TDD

Specification by Tests: LLM‑Driven TDD

Until now we often asked the LLM to produce the final result right away: write the code, assemble the screen, wire the API. There is another, equally valid way to build with an LLM: express the requirement as checks first and only then implement. Using tests as the specification gives a concrete, objective definition of done and keeps the assistant from guessing.
Test‑driven development (TDD) is exactly that discipline. A small, precise expectation is written as a test; the minimum code is created to satisfy it; the code is then cleaned up without changing behaviour. Starting from a failing test turns vague instructions into something measurable, and every discovered issue becomes another test so the fix remains permanent.

Where this approach fits best

  • Well‑defined flows with observable outcomes (signup, checkout, ticket creation).
  • Adapters & clients for third‑party APIs (deterministic inputs/outputs, pagination, rate‑limit handling).
  • Business rules & validation (eligibility, pricing, form rules, content policies).
  • Transformations & utilities (parsers, normalizers, formatters) that are easy to isolate.
  • Contracts at boundaries: microfrontend remotes, public component APIs, endpoint tables.
  • Security & safety rules (authorization boundaries, data redaction) that must never regress.
Less suitable for open‑ended visual design or rapidly shifting specs until acceptance criteria settle.

Workflow (docs → failing tests → code → green)

  1. Collect inputs: product brief, endpoint table, data model, security rules.
  2. Ask LLM for a test plan: list user stories, edge cases, and negative paths.
  3. Generate executable tests (start small): unit/contract tests with minimal fixtures and clear pass/fail.
  4. Review & trim: remove implementation hints; keep behavior‑only assertions.
  5. Run tests → they fail (by design).
  6. Ask LLM to implement the minimal code to satisfy the failing tests.
  7. Iterate: add edge cases; refactor with tests green.
  8. Add acceptance checks for critical flows (happy path + key errors).
  9. Keep tests as living docs: when requirements change, update tests first.

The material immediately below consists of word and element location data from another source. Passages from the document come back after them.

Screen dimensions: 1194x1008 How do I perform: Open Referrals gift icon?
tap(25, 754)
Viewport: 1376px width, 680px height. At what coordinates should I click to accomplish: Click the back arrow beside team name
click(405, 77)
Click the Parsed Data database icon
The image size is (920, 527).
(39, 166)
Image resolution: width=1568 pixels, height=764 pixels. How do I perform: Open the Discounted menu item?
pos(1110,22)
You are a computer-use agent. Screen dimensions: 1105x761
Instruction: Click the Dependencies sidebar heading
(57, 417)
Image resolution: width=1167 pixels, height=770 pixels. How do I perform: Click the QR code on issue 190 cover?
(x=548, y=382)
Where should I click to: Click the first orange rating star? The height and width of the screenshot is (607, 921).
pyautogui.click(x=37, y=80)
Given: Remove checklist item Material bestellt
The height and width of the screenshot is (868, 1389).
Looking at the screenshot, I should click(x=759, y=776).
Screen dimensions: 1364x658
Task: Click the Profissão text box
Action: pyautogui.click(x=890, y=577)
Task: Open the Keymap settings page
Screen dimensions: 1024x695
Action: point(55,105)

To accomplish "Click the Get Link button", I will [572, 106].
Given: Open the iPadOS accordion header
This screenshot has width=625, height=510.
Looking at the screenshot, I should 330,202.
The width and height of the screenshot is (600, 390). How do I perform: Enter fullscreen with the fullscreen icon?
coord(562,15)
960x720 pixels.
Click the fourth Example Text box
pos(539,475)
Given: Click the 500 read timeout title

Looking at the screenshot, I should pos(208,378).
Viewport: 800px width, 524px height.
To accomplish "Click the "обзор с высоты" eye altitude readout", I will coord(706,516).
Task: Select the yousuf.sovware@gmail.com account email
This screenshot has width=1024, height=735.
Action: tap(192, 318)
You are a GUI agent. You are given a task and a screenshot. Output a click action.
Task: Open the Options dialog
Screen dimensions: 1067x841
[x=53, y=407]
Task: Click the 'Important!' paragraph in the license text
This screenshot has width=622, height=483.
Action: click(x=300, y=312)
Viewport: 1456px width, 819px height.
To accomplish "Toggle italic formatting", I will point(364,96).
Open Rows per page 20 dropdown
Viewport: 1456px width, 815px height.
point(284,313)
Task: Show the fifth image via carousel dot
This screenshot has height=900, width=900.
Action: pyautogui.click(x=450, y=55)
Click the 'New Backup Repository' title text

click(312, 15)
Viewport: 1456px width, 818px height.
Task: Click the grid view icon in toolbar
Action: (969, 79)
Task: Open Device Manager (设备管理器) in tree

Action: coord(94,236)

Test types (start with a small set)

  • Unit / business‑rule tests: pure functions; no network or database.
  • Contract tests for API clients: verify request shape, headers, pagination, 429 handling; run against a local mock.
  • Component/contract tests for microfrontends: mount public exports; check props/events only.
  • Integration tests (thin): a narrow slice through adapter → service → response; fast and deterministic.
  • Acceptance/E2E (very few): smoke the critical user paths with stable selectors/test IDs.

Prompt templates

Generate a test plan from docs
text
Context: <paste product brief, endpoint table, data rules>.
Task: Propose a minimal test plan that defines behavior without prescribing implementation. Cover: happy paths, edge cases, negative cases, and security/authorization rules. Output a numbered list with short titles and expected outcomes.
Produce executable unit tests
text
From tests #1–#3 in the plan, generate executable unit tests in <framework>. Use small, explicit fixtures. No network or file I/O. Assert behavior only. If a rule depends on time/randomness, inject a clock/seed.
Contract tests for a third‑party API client
text
Given the official API spec <link or excerpt>, generate contract tests that:
- build requests with exact paths/methods/headers/fields,
- verify pagination and rate‑limit handling (429 backoff once max),
- forbid unknown fields. Use a local mock server with canned responses.
Microfrontend remote contract
text
For remote "profile/Widget": write tests that mount the exposed component and verify props/events only. Do not import internal files. Fail if undocumented props are used. Provide a minimal host stub.
Implement to pass tests
text
Write the minimal code to make these tests pass. Do not change tests. If a test is ambiguous, propose a clearer assertion. Keep functions small; no side effects outside specified adapters.
Extend with acceptance checks
text
Generate 2–3 acceptance tests for the primary user flow. Use stable selectors/test IDs. Mock network at the boundary adapter. Keep each test under 2 seconds.

Review checklist for LLM‑written tests

  • Does each test state behavior, not implementation details?
  • Are selectors/IDs stable and tied to public contracts?
  • Are there clear negative tests (forbidden actions, validation failures)?
  • Are network calls mocked with official spec shapes only?
  • Is flakiness minimized (no sleeps; use events/awaits; fixed seeds)?

Summary

Treat tests as the contract. Let the LLM draft the tests from your documentation, then implement to make them pass. Start with a few unit/contract checks, keep acceptance tests minimal, and require exact API shapes to avoid hallucinations. This keeps behavior explicit, enables parallel work, and provides reliable guardrails as the product evolves.